Difference in runtime and memory usage between two near identical functions

I've been working on my data structure/algorithm skills, and I encountered the following question (LeetCode 416. Partition Equal Subset Sum):

"Given a non-empty array nums containing only positive integers, find if the array can be partitioned into two subsets such that the sum of elements in both subsets is equal."

EX:

Input: nums = [1,5,11,5]
Output: true
Explanation: The array can be partitioned as [1, 5, 5] and [11].

My solution is as follows:

class Solution:
    def canPartition(self, nums: List[int]) -> bool:        
        if sum(nums) % 2 == 1:
            return False
        memo = {}
        
        def check_all(i, target):
            if (i, target) in memo:
                return memo[(i, target)]
            if target == 0:
                return True
            if i == len(nums) and target != 0:
                return False
            
            if nums[i] > target:
                not_included = check_all(i+1, target)
                memo[(i, target)] = not_included
                return not_included
            
            memo[(i, target)] = check_all(i+1, target) or check_all(i+1, target-nums[i])
            return memo[(i, target)]
        
        return check_all(0, sum(nums)//2)
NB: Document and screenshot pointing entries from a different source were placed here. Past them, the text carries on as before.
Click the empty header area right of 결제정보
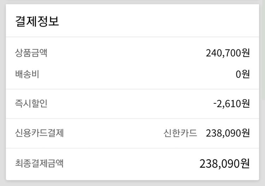265x186 pixels. coord(159,21)
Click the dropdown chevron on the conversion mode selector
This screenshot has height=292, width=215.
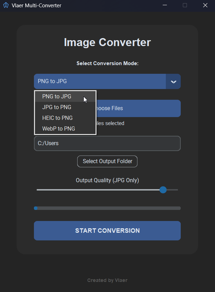[x=173, y=81]
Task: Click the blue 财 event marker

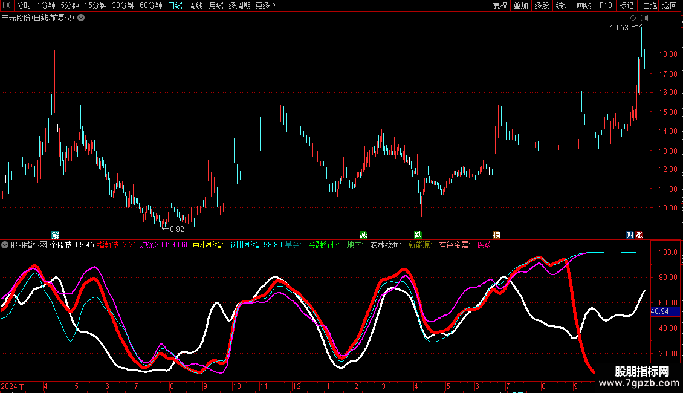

This solution is accepted with a runtime of 5276 ms and memory usage of 469 MB. After submitting my solution, I looked around at other solutions, and I found the following code:

class Solution:
    def canPartition(self, nums: List[int]) -> bool:
        target = sum(nums)
        if target % 2 != 0:
            return False
        
        return self.helper({} ,nums, target//2, 0)
        
    def helper(self, dp, nums, target, i):
    # Using memoization, if we have already computed result for given i and target, we return that
        if (i,target) in dp:
            return dp[(i,target)]
            
        # if target becomes 0 that means we found a subset that has sum == target
        if target == 0:
            return True
        # if we have checked all numbers in nums but we can't find a subset whose sum is equal to target, we return False
        if i == len(nums) and target != 0:
            return False
        
        #checking wether to include curr num or not
        if nums[i] > target:
            dp[(i,target)] = self.helper(dp,nums, target, i+1)
            return dp[(i,target)]
        
        # if either selecting curr num returns True or not selcting it returns True we return True
        dp[(i,target)] = self.helper(dp,nums,target-nums[i],i+1) or self.helper(dp,nums,target,i+1)
        return dp[(i,target)]

This second solution is accepted with a runtime of 1922 ms and memory usage of 140 MB. I cannot for the life of me figure out why the second solution is so much more efficient than the first. I'd appreciate any insight that someone could provide!